== Exercise instructions ==
Reproduce the closing run of lines below verbatim, from the line that contains "This screenshot has height=784, width=1524." up to and including the final line.

== Segment start ==

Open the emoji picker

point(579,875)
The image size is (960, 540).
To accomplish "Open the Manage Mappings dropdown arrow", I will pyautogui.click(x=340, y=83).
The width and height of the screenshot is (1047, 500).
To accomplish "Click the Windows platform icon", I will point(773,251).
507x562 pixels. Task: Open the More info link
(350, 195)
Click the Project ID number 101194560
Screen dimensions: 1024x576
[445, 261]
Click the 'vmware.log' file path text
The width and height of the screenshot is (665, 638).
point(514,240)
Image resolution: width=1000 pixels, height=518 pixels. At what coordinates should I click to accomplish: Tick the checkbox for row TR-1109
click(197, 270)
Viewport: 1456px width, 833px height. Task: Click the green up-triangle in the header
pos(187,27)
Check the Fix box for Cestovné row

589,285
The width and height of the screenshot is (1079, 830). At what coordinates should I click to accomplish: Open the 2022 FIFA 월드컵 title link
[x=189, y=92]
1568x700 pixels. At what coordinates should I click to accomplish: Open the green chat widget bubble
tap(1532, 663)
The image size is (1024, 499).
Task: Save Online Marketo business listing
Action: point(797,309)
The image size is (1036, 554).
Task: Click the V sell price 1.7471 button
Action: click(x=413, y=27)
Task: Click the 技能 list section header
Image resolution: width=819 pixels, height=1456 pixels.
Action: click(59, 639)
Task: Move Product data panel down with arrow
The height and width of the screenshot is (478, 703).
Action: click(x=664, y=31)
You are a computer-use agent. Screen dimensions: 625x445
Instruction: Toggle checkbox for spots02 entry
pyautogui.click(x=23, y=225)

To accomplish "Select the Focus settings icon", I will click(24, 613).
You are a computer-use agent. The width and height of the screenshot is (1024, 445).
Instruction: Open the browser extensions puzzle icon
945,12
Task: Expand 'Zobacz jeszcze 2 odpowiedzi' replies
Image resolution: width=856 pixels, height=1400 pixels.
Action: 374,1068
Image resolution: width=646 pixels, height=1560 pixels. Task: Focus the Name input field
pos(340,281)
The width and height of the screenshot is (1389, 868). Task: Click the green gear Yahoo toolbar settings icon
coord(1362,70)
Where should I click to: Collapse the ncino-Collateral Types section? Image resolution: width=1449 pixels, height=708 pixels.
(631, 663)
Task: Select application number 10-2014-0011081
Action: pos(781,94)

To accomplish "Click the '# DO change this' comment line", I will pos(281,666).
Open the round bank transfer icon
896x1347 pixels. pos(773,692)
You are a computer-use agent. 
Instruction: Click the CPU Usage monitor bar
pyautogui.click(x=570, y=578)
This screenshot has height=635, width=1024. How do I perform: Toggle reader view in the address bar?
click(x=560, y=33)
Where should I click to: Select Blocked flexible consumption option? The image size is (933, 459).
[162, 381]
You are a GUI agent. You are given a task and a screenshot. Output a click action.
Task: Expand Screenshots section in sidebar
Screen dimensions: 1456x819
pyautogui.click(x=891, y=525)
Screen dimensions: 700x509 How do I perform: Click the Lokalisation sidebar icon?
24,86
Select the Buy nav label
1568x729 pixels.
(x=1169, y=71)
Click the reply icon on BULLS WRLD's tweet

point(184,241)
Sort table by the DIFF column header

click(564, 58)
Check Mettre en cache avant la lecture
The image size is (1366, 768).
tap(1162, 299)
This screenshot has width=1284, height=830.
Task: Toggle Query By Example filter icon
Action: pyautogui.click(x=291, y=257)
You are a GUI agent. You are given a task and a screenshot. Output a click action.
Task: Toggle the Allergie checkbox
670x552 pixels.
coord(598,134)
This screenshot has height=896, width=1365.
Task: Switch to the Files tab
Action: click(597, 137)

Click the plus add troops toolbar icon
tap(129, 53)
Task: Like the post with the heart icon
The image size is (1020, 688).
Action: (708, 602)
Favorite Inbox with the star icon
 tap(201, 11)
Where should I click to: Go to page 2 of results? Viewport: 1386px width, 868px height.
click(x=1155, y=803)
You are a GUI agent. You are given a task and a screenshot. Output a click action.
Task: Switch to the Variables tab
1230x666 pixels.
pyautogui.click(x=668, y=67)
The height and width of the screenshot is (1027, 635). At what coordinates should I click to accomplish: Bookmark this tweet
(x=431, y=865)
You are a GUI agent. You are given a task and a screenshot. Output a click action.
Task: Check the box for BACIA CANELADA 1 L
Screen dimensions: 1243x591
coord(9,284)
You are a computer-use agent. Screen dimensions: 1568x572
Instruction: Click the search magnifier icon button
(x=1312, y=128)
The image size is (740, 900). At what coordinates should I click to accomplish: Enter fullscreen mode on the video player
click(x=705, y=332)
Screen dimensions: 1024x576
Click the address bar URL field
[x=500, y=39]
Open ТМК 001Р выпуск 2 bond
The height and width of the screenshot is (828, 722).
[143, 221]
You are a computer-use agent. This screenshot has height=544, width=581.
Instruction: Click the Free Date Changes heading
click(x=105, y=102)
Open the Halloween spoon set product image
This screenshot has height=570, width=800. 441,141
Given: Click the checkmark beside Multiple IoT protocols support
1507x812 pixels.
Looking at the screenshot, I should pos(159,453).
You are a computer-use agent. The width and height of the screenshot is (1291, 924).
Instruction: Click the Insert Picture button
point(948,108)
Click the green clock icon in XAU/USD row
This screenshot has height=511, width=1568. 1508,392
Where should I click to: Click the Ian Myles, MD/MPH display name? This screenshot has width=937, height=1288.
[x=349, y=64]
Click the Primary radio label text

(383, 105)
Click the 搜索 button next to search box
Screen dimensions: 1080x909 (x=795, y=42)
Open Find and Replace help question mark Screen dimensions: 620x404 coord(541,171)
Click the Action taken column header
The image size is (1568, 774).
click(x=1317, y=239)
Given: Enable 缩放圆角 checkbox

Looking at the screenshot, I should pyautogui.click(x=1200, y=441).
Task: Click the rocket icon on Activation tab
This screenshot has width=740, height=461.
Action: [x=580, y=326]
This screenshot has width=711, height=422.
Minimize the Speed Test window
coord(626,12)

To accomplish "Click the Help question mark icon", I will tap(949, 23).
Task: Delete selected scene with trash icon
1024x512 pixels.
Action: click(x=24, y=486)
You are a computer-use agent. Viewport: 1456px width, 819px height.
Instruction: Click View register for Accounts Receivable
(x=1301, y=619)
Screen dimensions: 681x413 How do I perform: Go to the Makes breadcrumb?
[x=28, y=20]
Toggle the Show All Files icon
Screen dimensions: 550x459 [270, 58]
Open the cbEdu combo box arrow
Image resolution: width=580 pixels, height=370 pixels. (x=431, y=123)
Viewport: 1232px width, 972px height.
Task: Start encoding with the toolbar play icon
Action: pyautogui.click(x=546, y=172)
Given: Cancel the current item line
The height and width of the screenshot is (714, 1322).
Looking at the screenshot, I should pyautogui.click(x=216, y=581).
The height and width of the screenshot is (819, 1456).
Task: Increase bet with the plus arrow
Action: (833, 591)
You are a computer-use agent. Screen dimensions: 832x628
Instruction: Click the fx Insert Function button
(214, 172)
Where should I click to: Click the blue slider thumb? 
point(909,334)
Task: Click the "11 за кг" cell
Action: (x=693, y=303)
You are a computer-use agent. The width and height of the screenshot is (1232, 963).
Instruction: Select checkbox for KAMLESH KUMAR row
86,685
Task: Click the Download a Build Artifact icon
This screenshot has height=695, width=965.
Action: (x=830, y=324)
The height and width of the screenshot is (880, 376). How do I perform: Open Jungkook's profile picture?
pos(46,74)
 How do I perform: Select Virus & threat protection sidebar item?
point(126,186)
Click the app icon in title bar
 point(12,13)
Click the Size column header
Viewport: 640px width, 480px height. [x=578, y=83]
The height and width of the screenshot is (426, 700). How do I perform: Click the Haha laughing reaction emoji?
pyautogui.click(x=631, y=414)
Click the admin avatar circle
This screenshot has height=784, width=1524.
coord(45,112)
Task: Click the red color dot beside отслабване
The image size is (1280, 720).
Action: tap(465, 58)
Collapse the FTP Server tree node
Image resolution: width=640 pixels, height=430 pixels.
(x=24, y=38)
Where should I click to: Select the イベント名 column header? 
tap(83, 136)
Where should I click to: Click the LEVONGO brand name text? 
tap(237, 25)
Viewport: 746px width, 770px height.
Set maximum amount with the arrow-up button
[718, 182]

== Segment end ==

== Response to this exercise ==
This screenshot has height=784, width=1524.
coord(45,112)
Task: Click the red color dot beside отслабване
The image size is (1280, 720).
Action: tap(465, 58)
Collapse the FTP Server tree node
Image resolution: width=640 pixels, height=430 pixels.
(x=24, y=38)
Where should I click to: Select the イベント名 column header? 
tap(83, 136)
Where should I click to: Click the LEVONGO brand name text? 
tap(237, 25)
Viewport: 746px width, 770px height.
Set maximum amount with the arrow-up button
[718, 182]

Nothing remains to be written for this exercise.